Rimosso da un robot, tumore da rene a cuore su una paziente di 83 anni

A Milano è stato eseguito un intervento chirurgico, durato nove ore, per rimuovere un tumore esteso dal rene al cuore. La rimozione è avvenuta tramite un robot.  Si tratta della prima operazione al mondo, quella effettuata all’Ospedale Niguarda, da parte di un’equipe di urologi e cardiochirurghi su una paziente di 83 anni mediante robot e una cannula aspirante – inserita dalla giugulare fino al cuore.

Attraverso il robot, è stata evitata la cosiddetta “chirurgia open“, una modalità pericolosa, in questo caso, per via della fragilità e l’età della paziente. Un team di urologi e cardiochirurghi ha rimosso il  tumore al rene, esteso fino al cuore e lungo oltre 20 centimetri, su una paziente di 83 anni, attraverso una chirurgia “senza cicatrici”, cioè senza aprire addome e torace.

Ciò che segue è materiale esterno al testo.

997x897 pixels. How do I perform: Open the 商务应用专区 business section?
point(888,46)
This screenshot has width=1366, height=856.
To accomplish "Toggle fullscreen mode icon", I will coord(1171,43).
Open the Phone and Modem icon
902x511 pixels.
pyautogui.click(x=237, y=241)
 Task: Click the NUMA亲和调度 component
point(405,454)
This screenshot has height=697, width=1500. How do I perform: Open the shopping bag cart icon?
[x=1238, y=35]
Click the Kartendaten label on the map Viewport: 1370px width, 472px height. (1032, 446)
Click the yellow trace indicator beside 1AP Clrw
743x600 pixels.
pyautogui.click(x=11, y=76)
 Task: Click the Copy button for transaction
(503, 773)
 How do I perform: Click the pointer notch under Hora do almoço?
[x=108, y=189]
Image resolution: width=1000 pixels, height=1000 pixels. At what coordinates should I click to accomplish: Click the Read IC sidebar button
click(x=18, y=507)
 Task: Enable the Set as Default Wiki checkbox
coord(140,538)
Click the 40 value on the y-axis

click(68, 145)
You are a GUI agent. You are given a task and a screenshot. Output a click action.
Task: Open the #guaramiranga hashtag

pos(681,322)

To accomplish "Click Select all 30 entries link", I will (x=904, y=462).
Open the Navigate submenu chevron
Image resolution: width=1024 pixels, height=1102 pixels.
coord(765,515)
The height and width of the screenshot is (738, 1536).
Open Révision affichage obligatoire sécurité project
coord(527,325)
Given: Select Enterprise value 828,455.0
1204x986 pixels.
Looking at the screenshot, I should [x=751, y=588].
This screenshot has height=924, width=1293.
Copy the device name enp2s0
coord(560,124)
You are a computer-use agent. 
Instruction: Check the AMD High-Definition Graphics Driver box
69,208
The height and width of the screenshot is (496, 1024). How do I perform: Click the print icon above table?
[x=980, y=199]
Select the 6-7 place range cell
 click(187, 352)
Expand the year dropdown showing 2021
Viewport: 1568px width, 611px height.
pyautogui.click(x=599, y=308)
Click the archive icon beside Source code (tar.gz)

Il tutto, grazie all’uso combinato di un robot e di una cannula aspira-tumore, inserita da una vena del collo. Si tratta della prima volta al mondo che si tenta un intervento del genere, come ha precisato la stessa Struttura ospedaliera in un comunicato  diffuso online.

L’obiettivo riferisce il comunicato rilasciato dall’Ospedale,  è stato quello di rimuovere il  “tumore renale che dalla vena renale, aveva infiltrato completamente la vena cava per risalire fino all’atrio destro del cuore, senza ricorrere alla ‘chirurgia open’ vista l’età e le condizioni di fragilità della paziente”. In tutto, l’operazione è durata 9 ore. “Vista l’età avanzata e le condizioni della paziente, che a causa di una malattia coronarica aveva da poco subito l’impianto di due stent cardiaci, abbiamo optato per una procedura mininvasiva senza incisioni addominali e senza apertura dello sterno, ha sottolineato Aldo Bocciardi, Direttore del Reparto di Urologia del nosocomio milanese. “Per farlo siamo ricorsi all’utilizzo del robot chirurgico, usato per rimuovere il rene, sede del tumore. Le speciali pinze del robot, infatti, sono state inserite dai chirurghi tramite delle micro-incisioni addominali, utilizzate anche per rimuovere l’infiltrato neoplastico che raggiungeva il cuore. Questa fase è stata possibile solo dopo che gli specialisti, grazie alla cannula aspirante, avevano rimosso parte dell’infiltrazione cardiaca per poi spingere la parte rimanente nell’addome dove gli urologi con il robot sono stati in grado di agganciarla e asportarla completamente”.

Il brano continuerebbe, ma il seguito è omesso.